WHAT TO WORK ON:
Give back every entry in full, exactly as it reads.

SUPPLIED MATERIAL:
·····

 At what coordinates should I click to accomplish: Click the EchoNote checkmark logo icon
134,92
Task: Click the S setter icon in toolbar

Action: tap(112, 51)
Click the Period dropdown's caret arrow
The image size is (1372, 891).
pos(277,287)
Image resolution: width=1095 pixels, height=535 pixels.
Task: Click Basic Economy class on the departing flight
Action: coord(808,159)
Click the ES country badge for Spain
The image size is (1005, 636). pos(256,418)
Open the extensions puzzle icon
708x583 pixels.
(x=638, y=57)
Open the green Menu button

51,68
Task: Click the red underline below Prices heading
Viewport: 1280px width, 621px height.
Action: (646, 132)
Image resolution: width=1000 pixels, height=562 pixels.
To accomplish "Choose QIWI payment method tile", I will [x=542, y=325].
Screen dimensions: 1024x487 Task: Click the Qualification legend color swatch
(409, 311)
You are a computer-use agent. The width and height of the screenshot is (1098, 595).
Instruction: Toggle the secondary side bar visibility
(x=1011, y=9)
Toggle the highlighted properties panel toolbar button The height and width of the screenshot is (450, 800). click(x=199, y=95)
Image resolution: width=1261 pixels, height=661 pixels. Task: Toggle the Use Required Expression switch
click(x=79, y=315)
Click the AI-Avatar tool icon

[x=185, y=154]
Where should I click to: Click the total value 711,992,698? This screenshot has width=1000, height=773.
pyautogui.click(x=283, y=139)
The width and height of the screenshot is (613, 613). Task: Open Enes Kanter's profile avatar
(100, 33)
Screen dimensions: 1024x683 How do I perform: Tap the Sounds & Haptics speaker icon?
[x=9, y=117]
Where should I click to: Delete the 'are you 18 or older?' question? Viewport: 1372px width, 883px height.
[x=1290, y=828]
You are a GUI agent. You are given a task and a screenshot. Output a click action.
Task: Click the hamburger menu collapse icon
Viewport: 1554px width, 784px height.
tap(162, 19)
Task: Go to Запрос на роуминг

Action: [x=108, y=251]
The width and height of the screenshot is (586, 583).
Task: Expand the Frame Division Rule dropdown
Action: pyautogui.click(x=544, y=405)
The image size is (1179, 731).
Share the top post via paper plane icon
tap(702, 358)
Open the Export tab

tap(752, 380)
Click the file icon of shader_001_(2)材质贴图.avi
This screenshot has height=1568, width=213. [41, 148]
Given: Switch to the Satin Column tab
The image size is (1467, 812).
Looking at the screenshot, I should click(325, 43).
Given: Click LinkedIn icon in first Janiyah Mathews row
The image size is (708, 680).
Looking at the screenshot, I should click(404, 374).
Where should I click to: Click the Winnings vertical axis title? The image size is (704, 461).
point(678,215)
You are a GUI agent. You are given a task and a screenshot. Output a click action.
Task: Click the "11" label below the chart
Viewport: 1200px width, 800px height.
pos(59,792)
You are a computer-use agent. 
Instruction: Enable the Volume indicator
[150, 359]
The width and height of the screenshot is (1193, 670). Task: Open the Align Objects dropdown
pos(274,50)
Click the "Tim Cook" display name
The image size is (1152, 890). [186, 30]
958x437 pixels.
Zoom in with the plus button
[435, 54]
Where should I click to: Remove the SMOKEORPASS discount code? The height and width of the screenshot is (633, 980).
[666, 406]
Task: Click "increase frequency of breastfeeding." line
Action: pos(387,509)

·····

OUTPUT:
 At what coordinates should I click to accomplish: Click the EchoNote checkmark logo icon
134,92
Task: Click the S setter icon in toolbar

Action: tap(112, 51)
Click the Period dropdown's caret arrow
The image size is (1372, 891).
pos(277,287)
Image resolution: width=1095 pixels, height=535 pixels.
Task: Click Basic Economy class on the departing flight
Action: coord(808,159)
Click the ES country badge for Spain
The image size is (1005, 636). pos(256,418)
Open the extensions puzzle icon
708x583 pixels.
(x=638, y=57)
Open the green Menu button

51,68
Task: Click the red underline below Prices heading
Viewport: 1280px width, 621px height.
Action: (646, 132)
Image resolution: width=1000 pixels, height=562 pixels.
To accomplish "Choose QIWI payment method tile", I will [x=542, y=325].
Screen dimensions: 1024x487 Task: Click the Qualification legend color swatch
(409, 311)
You are a computer-use agent. The width and height of the screenshot is (1098, 595).
Instruction: Toggle the secondary side bar visibility
(x=1011, y=9)
Toggle the highlighted properties panel toolbar button The height and width of the screenshot is (450, 800). click(x=199, y=95)
Image resolution: width=1261 pixels, height=661 pixels. Task: Toggle the Use Required Expression switch
click(x=79, y=315)
Click the AI-Avatar tool icon

[x=185, y=154]
Where should I click to: Click the total value 711,992,698? This screenshot has width=1000, height=773.
pyautogui.click(x=283, y=139)
The width and height of the screenshot is (613, 613). Task: Open Enes Kanter's profile avatar
(100, 33)
Screen dimensions: 1024x683 How do I perform: Tap the Sounds & Haptics speaker icon?
[x=9, y=117]
Where should I click to: Delete the 'are you 18 or older?' question? Viewport: 1372px width, 883px height.
[x=1290, y=828]
You are a GUI agent. You are given a task and a screenshot. Output a click action.
Task: Click the hamburger menu collapse icon
Viewport: 1554px width, 784px height.
tap(162, 19)
Task: Go to Запрос на роуминг

Action: [x=108, y=251]
The width and height of the screenshot is (586, 583).
Task: Expand the Frame Division Rule dropdown
Action: pyautogui.click(x=544, y=405)
The image size is (1179, 731).
Share the top post via paper plane icon
tap(702, 358)
Open the Export tab

tap(752, 380)
Click the file icon of shader_001_(2)材质贴图.avi
This screenshot has height=1568, width=213. [41, 148]
Given: Switch to the Satin Column tab
The image size is (1467, 812).
Looking at the screenshot, I should click(325, 43).
Given: Click LinkedIn icon in first Janiyah Mathews row
The image size is (708, 680).
Looking at the screenshot, I should click(404, 374).
Where should I click to: Click the Winnings vertical axis title? The image size is (704, 461).
point(678,215)
You are a GUI agent. You are given a task and a screenshot. Output a click action.
Task: Click the "11" label below the chart
Viewport: 1200px width, 800px height.
pos(59,792)
You are a computer-use agent. 
Instruction: Enable the Volume indicator
[150, 359]
The width and height of the screenshot is (1193, 670). Task: Open the Align Objects dropdown
pos(274,50)
Click the "Tim Cook" display name
The image size is (1152, 890). [186, 30]
958x437 pixels.
Zoom in with the plus button
[435, 54]
Where should I click to: Remove the SMOKEORPASS discount code? The height and width of the screenshot is (633, 980).
[666, 406]
Task: Click "increase frequency of breastfeeding." line
Action: pos(387,509)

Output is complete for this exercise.